The examiner discovered the man had recently arrived with a fever at New Jersey's Newark Liberty International Airport from the United Kingdom. The Centers for Disease Control stopped him from boarding a flight to Florida and sent him to a local hospital for a coronavirus test. Released before the results came back, he got on a southbound train, went into cardiac arrest while traversing the Sunshine State, and was pronounced dead at a Florida hospital.
But since at least April 20, the Florida Department of Health has blocked the Medical Examiners Commission from releasing their own detailed spreadsheet of the COVID-19 dead. On Wednesday, the state released the medical examiners' spreadsheet but redacted the narratives and cause of death entries.
Friday, May 15, 2020
FTC Cautions Nursing Homes or other Medicaid-Supported Programs: Under the CARES Act, Residents' Federal Stimulus Checks Are Not "Available Resources"

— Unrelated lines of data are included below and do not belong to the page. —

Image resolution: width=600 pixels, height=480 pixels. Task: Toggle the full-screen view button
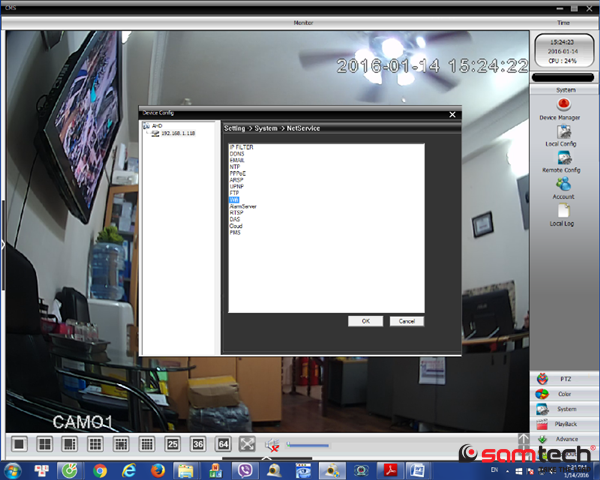pos(248,443)
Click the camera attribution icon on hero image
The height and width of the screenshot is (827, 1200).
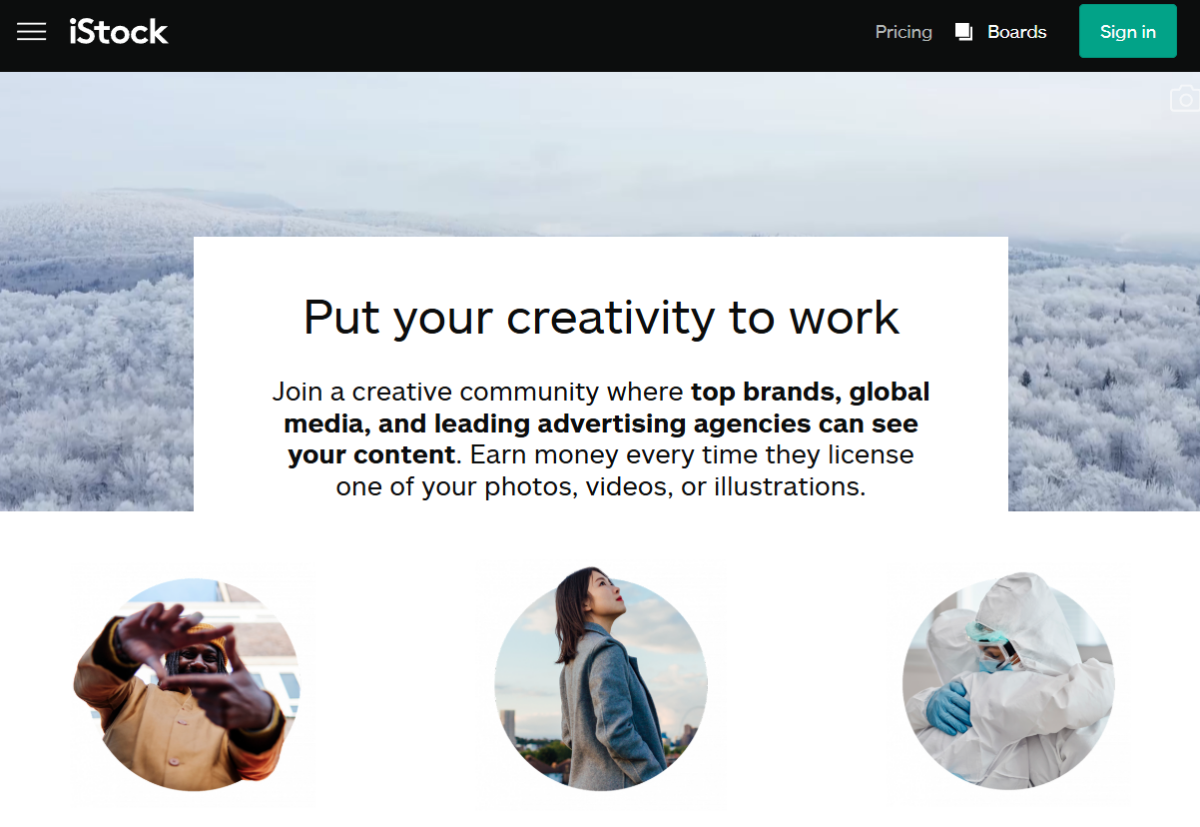pyautogui.click(x=1184, y=97)
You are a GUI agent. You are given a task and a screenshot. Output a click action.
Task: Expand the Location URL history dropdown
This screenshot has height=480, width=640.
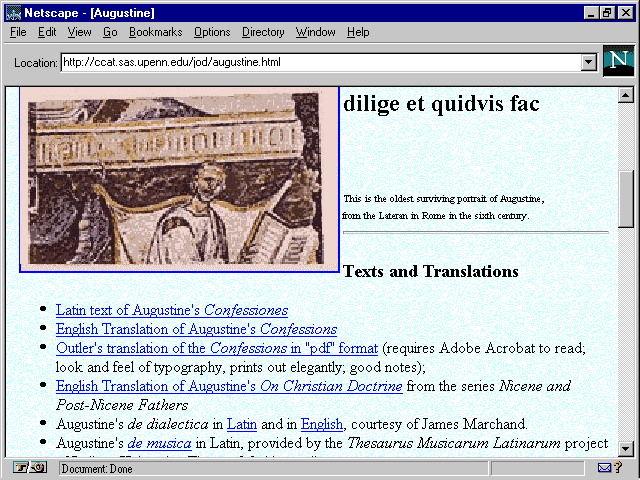tap(588, 63)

The Federal Trade Commission cautions operators of "nursing homes and assisted living residences" they cannot lawfully require residents on Medicaid to "sign over" their pandemic-inspired stimulus checks to pay down their care bills. Here is why:
According to the CARES Act, those economic impact payments are considered tax credits and tax credits don’t count as “resources” for federal benefits programs like Medicaid. That means that nursing homes and assisted living facilities can’t take that money from residents simply because the resident is on Medicaid. Need some quick cites? Take a look at page 3 of the Congressional Research Services’ COVID-19 and Direct Payments to Individuals: Summary of the 2020 Recovery Rebates/Economic Impact Payments in the CARES Act and 26 U.S.C. § 6409 of the Internal Revenue Code
Plus the FTC notes this "isn’t just an arcane hypothetical someone has dreamed up. The Iowa Attorney General’s Office and other State AGs have received boots-on the-ground reports this is happening."

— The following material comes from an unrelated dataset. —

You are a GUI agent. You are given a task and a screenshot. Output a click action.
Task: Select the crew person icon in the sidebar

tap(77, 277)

Family members of Medicaid-program LTC clients should also be on the lookout. FTC advises anyone with concerns about inappropriate actions on stimulous checks to contact their state attorney genera'ls office and report the concern to the FTC.

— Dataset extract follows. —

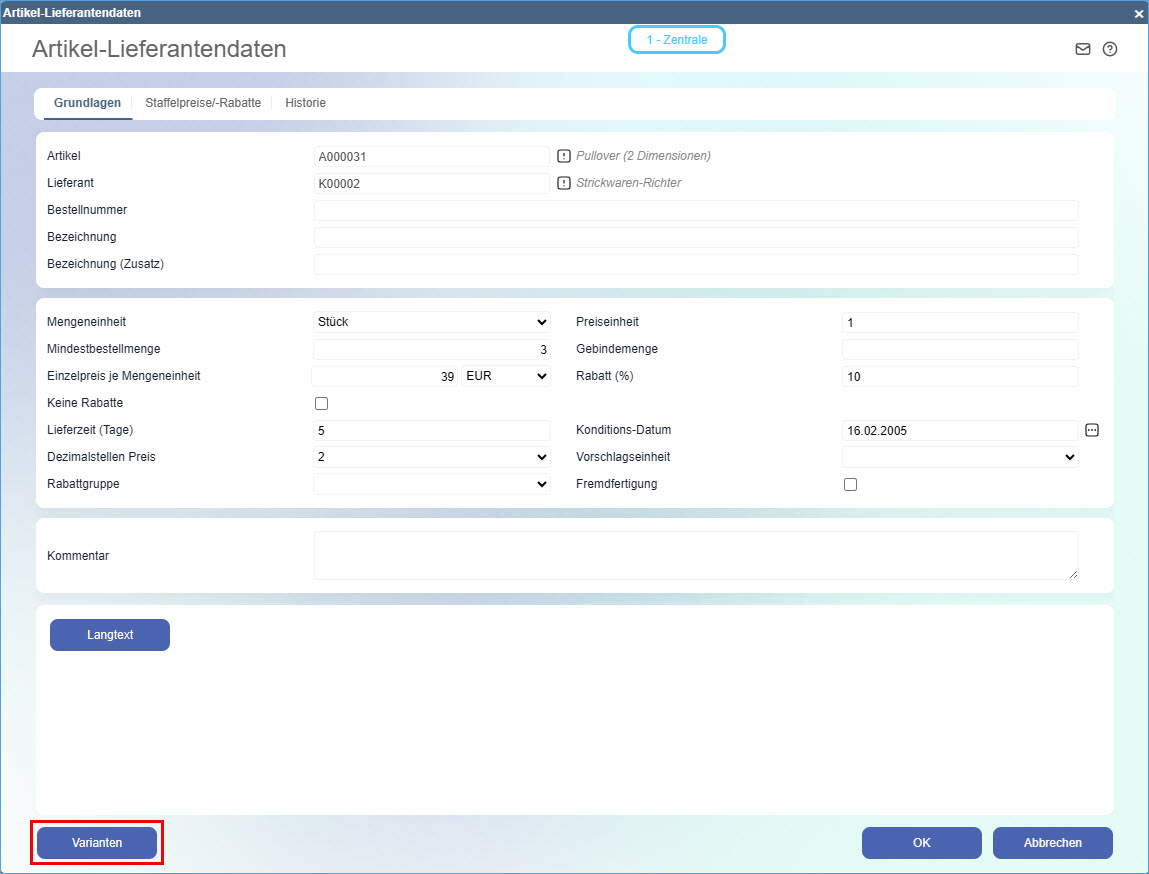This screenshot has height=874, width=1149.
Task: Open the Vorschlagseinheit dropdown
Action: point(960,457)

Thank you to my Dickinson Law colleague, Professor Samantha Prince, for spotting this caution!
Another interesting conversation with a long-term care administrator this week was about "what kind of tests" are important in the Covid-19 context, especially for older adults in a congregate setting. A first question is whether every member of the staff and the residents should be tested regardless of the presence or absence of any symptoms. A Washington Post editorial on May 14, 2020 called for "extreme measures" Of course, the utility of such threshold testing mandates depends upon the availability of the means to test and how quickly the results of the tests will be processed. It is unlikely that the nation's number of residential care facilities will have the White House's "instant" testing equipment, right?
But when Covid-19 is present in any congregate care setting, the administrator explained a second test may be even more important. The test is for oxygen levels, taken with a monitoring device, sometimes referred to as an oximeter and often attached to a finger of the person in question. She explained to me that with Covid-19, the impairment of the lungs can occur with dramatic quickness and not necessarily with any complaints from the patient about shortness of breath. The director explained that donations of oxygen concentrators to her community meant they are able to respond to lowered oxygen levels within seconds -- rather than within life threatening minutes or hours -- to provide enhanced oxygen for the resident. Further, many at-risk people resident not in nursing homes, but in the many other variations of congregate senior care.
Have you tried to convince a person with a cognitive impairment or an anxiety disorder to wear a mask or agree to keep that oximeter attached to their hand? Will "extreme measures" include funding to support needed increases in care-staff ratios?